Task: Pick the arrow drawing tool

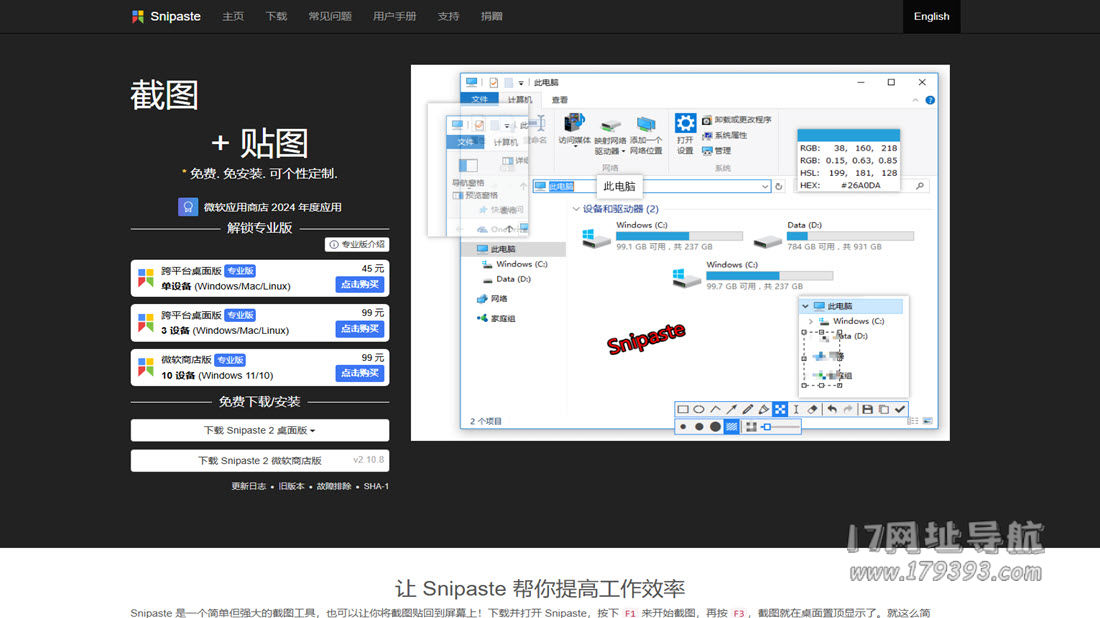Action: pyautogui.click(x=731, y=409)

━━━━━━━━━━

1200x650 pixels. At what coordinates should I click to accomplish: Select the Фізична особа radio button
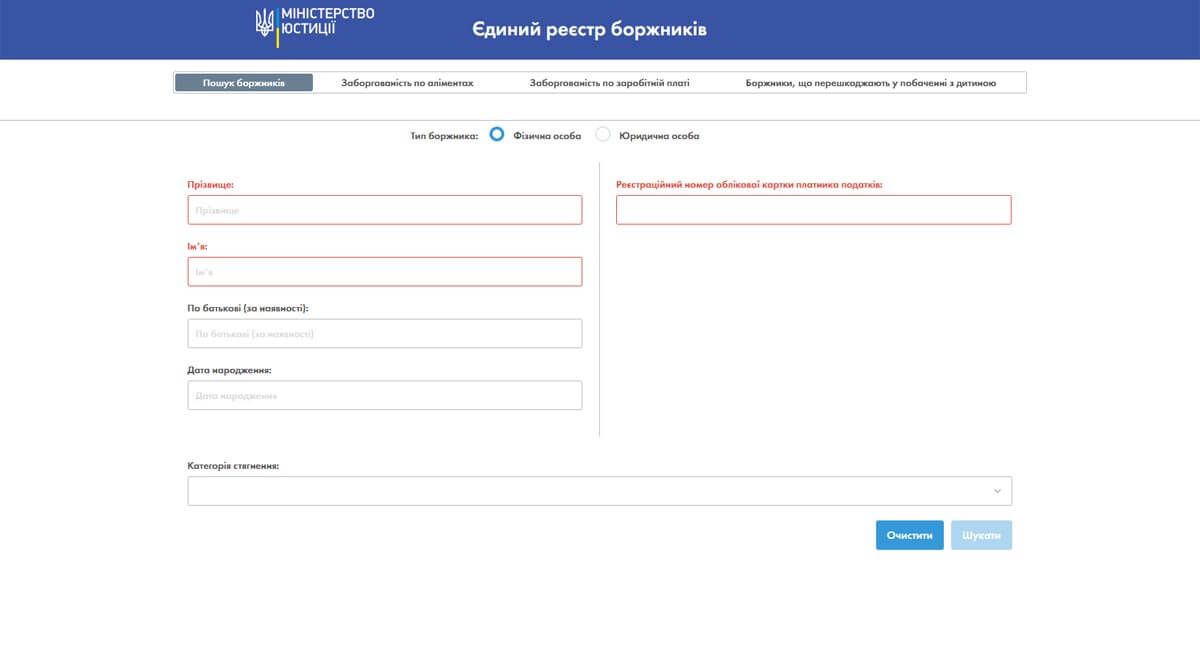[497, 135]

━━━━━━━━━━

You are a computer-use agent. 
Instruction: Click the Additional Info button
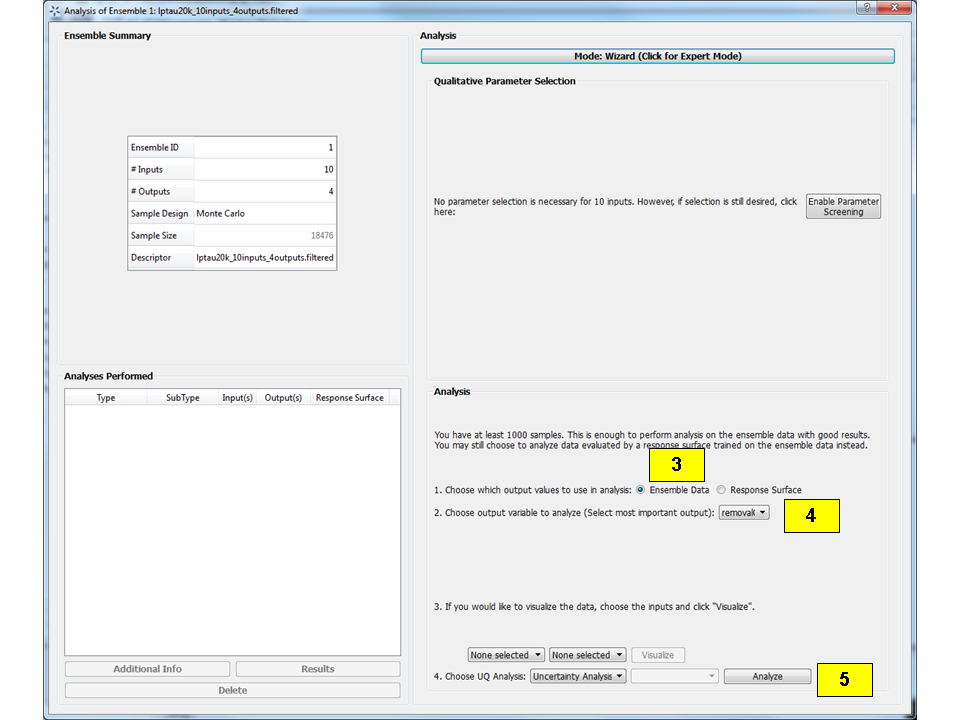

━━━━━━━━━━

Stated exercise:
Which lines in the items above contain the word "button"? Find each one and copy it in full.

Full solution:
1200x650 pixels. At what coordinates should I click to accomplish: Select the Фізична особа radio button
Instruction: Click the Additional Info button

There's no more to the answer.